- Ten Commandments for Building a "World-Class" Infrastructure
- Thou shalt measure customer satisfaction.
- Thou shalt structure and mentor thy organization to focus on Reliability, Availability, and Serviceability (RAS).
- Senior IT management must focus at least 50% of their time, resource, and budget on organization, people, and process initiatives.
- Honor thy mainframe disciplines, and keep them holy—but keep out the bureaucracy!
- Keep all production systems equal in the eyes of the IT staff.
- Thou shalt maintain centralized control for infrastructure standards and processes.
- Thou shalt design the infrastructure as an internal XSP.
- Thou shalt build an attractive, cost-effective, and flexible IT infrastructure and thy customers will come.
- Measure all; verily, you cannot manage what you do not measure.
- Harris Kern's Enterprise Computing Institute
III. Thou shalt structure and mentor thy organization to focus on Reliability, Availability, and Serviceability (RAS).
Many companies structure the organization to support a particular technology. Whether you run your business on NT, UNIX, or some other system, never structure to focus on a particular technology. This is one of the most common mistakes in IT. IT should always structure to support RAS. With RAS as the focus of your organization, the entire computing environment will flourish.
These are the key functions and elements to focus on while structuring your organization to support RAS:
Mission-critical versus nonmission-critical systems. It's essential when striving for RAS to define the scope of production. Define which system is truly mission critical to the company. How much revenue will be lost if that system is down for N number of minutes? Don't proclaim everything as mission-critical. Be frugal. If you try to take on the world, you will surely fail.

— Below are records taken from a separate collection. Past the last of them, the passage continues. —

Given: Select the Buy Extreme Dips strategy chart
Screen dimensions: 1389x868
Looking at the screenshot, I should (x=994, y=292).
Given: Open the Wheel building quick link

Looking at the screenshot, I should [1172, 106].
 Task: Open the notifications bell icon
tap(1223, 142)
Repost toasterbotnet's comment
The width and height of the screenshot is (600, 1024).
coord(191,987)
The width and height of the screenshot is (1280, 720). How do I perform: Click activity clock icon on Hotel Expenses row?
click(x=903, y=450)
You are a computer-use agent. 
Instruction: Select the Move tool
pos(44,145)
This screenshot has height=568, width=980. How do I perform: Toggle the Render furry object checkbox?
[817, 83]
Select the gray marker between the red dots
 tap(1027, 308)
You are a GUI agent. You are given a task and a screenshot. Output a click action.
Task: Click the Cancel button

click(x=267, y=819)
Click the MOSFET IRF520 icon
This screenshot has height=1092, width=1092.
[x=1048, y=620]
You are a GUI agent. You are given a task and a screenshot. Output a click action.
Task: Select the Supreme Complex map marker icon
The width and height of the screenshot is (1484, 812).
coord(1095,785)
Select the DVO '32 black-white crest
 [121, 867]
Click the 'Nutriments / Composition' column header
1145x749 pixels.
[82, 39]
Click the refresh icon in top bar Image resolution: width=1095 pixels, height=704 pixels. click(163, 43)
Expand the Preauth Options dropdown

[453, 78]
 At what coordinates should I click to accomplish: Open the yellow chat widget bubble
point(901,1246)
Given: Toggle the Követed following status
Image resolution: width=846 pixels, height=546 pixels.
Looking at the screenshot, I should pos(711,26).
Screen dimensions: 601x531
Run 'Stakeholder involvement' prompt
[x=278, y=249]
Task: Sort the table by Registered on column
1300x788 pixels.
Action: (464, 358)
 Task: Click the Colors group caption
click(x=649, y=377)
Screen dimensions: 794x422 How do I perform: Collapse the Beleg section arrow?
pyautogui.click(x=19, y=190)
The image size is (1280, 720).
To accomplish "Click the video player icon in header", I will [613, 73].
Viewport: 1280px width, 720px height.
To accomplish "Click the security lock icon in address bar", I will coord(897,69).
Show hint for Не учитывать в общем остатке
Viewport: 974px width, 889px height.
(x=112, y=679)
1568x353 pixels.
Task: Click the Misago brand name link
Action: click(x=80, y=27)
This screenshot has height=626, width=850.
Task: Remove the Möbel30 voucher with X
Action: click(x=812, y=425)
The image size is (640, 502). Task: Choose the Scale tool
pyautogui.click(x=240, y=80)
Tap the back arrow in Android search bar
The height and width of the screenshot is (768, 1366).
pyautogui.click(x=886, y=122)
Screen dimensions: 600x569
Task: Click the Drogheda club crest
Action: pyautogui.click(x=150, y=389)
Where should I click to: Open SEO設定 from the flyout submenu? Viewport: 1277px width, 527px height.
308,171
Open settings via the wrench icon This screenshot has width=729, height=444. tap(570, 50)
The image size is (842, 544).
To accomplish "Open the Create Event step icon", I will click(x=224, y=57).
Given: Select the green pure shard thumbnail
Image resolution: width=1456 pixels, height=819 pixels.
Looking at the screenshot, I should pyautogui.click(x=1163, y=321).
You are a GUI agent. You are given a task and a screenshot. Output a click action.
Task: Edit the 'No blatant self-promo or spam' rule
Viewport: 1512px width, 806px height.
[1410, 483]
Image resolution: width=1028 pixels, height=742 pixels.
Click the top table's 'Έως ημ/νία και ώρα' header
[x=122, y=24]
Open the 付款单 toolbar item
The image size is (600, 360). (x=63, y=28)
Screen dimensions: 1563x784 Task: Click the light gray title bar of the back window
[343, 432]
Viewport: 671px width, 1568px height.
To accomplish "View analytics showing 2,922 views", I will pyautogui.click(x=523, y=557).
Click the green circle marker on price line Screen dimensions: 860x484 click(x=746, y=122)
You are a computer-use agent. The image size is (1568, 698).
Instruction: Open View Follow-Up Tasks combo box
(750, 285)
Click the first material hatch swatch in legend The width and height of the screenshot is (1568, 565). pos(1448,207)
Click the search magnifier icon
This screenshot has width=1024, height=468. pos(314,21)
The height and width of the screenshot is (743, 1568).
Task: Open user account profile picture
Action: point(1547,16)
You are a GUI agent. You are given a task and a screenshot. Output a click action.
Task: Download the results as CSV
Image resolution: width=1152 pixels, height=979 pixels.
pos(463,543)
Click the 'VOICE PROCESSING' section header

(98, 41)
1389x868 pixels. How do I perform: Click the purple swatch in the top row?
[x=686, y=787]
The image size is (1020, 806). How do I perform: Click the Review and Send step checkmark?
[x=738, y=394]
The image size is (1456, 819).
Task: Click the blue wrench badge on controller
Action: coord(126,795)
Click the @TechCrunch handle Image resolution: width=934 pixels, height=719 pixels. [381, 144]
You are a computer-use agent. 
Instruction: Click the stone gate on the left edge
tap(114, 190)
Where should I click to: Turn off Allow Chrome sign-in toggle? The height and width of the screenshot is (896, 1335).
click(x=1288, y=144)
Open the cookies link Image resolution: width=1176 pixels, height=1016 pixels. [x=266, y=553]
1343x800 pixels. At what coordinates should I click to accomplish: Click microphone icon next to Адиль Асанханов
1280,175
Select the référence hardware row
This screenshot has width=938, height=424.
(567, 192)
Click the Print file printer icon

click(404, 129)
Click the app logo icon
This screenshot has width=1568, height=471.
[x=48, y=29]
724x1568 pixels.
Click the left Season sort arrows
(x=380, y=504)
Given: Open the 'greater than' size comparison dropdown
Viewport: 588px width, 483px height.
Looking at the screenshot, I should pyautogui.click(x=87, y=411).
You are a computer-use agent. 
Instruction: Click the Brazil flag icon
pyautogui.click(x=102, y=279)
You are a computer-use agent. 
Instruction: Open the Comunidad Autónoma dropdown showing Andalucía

Production control. The production control organization was established in the early 1970s to provide a QA function to support mission-critical applications that were housed in the data center. In the late 1980s and early 1990s it became a forgotten functionpushed aside just like the mainframe because it had been labeled bureaucratic. It's unfortunate, because production control had nothing to do with bureaucracy. Its sole responsibility was to preserve RAS. This function is more critical today than it was 20 years ago, and its activities aren't that much different:
Provide second-level production support.
Participate in the disaster-recovery process/drills.
Reject new applications or major revisions to applications into production prior to thorough testing and documentation.
Breed technical resources.
Provide centralized ownership/accountability for key processes such as change management, storage management, and so on.
Maintain system-management tools.
Assist senior systems programmers in the installation, support, and documentation of new systems.
Provide training to other groups within IT on newly installed system-management tools.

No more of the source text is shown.